▸ Texte fourni:
════

138. DE D'ALEMBERT.

Paris, 25 avril 1774.



Sire,

Ce n'est point pour Votre Majesté que je crains le rétablissement des ci-devant soi-disant jésuites, comme les appelait le feu parlement de Paris; quel mal en effet pourraient-ils faire à un prince que les Au<691>trichiens, les Impériaux, les Français et les Suédois réunis n'ont pu dépouiller d'un seul village? Mais je crains, Sire, que d'autres princes que vous, qui ne résisteraient pas de même à toute l'Europe, et qui ont arraché cette ciguë de leur jardin, n'aient un jour la fantaisie de vous en emprunter de la graine pour la ressemer chez eux. Je désirerais, Sire, que V. M. fît un édit pour défendre à jamais dans ses États l'exportation de la graine jésuitique, qui ne peut venir à bien que chez vous.

J'ignore si on a défendu à M. de Guibert l'exportation de sa personne dans les États du Nord; mais je sais qu'il n'aura pas l'honneur de faire sa cour cette année à V. M., comme il le désirait et l'espérait. Il souhaitait ardemment de revoir les manœuvres admirables de vos troupes; il souhaitait surtout de revoir le dieu qui fait mouvoir cette belle et grande machine, et de soumettre sa tragédie du Connétable de Bourbon au jugement du monarque qui réunit le génie d'Apollon à celui de Mars.

════

▸ Données enregistrées:
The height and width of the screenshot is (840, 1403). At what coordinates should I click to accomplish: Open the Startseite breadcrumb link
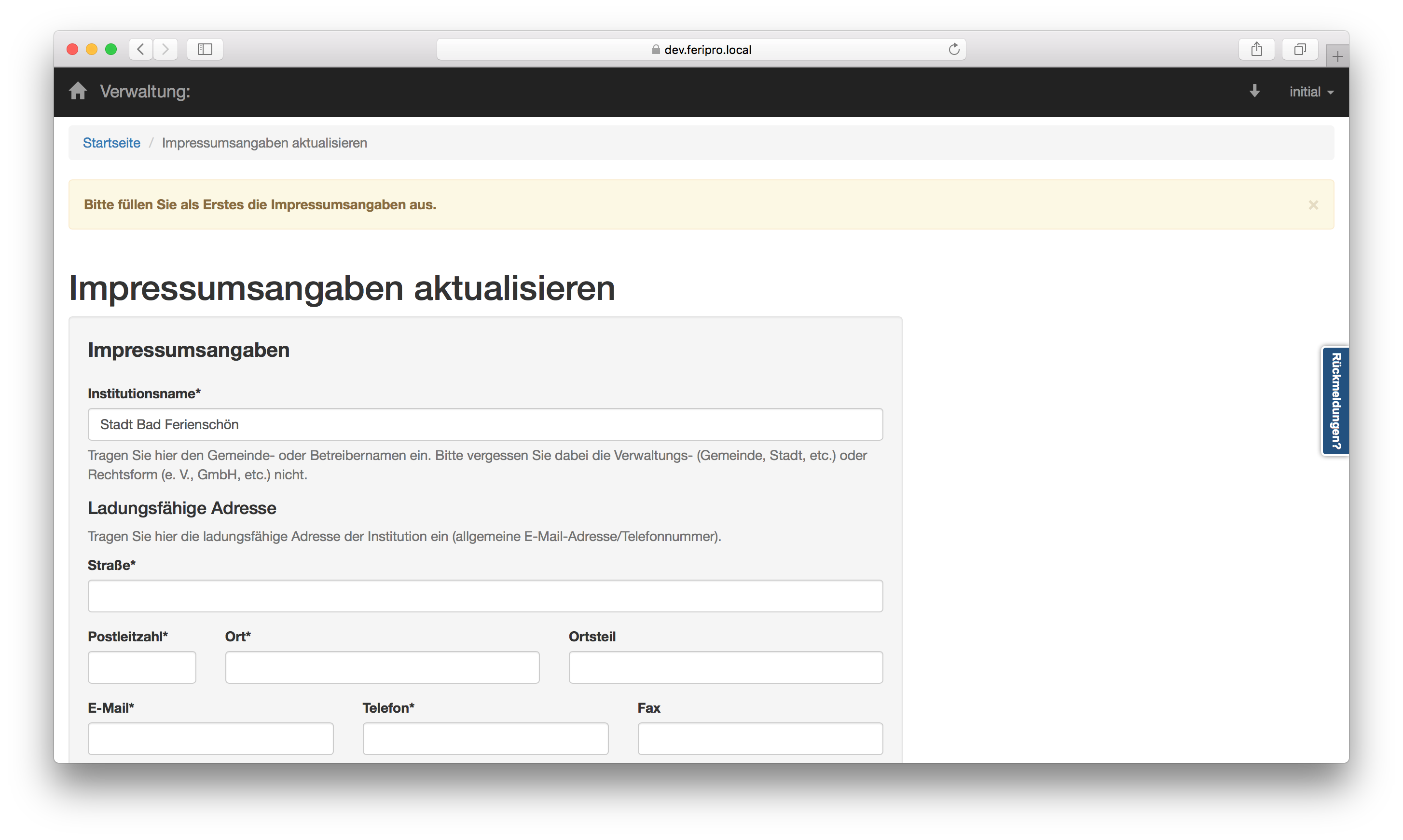tap(111, 143)
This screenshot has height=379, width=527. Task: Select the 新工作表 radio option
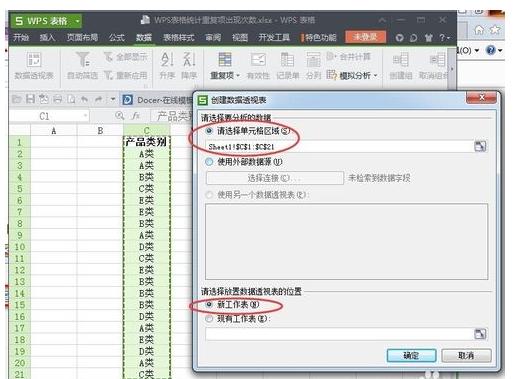coord(209,304)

════

▸ Exercice 1:
Dans la lettre de D'Alembert, quelle œuvre M. de Guibert voulait-il soumettre au jugement du monarque ?
▸ Exercice 2:
Énumérez les peuples qui, selon la lettre de D'Alembert, se sont réunis sans parvenir à enlever un seul village au prince.
▸ Exercice 3:
Poursuivez la lettre de D'Alembert après sa dernière phrase.

▸ Réponse 1:
Sa tragédie du Connétable de Bourbon.

▸ Réponse 2:
Les Autrichiens, les Impériaux, les Français et les Suédois.

▸ Réponse 3:
M. le comte de Crillon sera plus heureux, Sire; il aura le bonheur de revoir V. M.; il lui dira des nouvelles de ces Russes qui devraient bien faire la paix, et de ces Suédois qui feront bien de ne point faire la guerre; mais ce qui m'intéresse infiniment, il me dira des nouvelles de V. M., et lui renouvellera l'hommage des sentiments de respect, de reconnaissance et d'admiration que je lui dois. Je prends la liberté de recommander de nouveau M, le comte de Crillon aux bontés de V. M.; j'ose lui répéter que plus elle le connaîtra, plus elle l'en trouvera digne, et qu'elle le distinguera de cette horde de jeune noblesse française qui lui a donné à juste titre si mauvaise opinion du reste.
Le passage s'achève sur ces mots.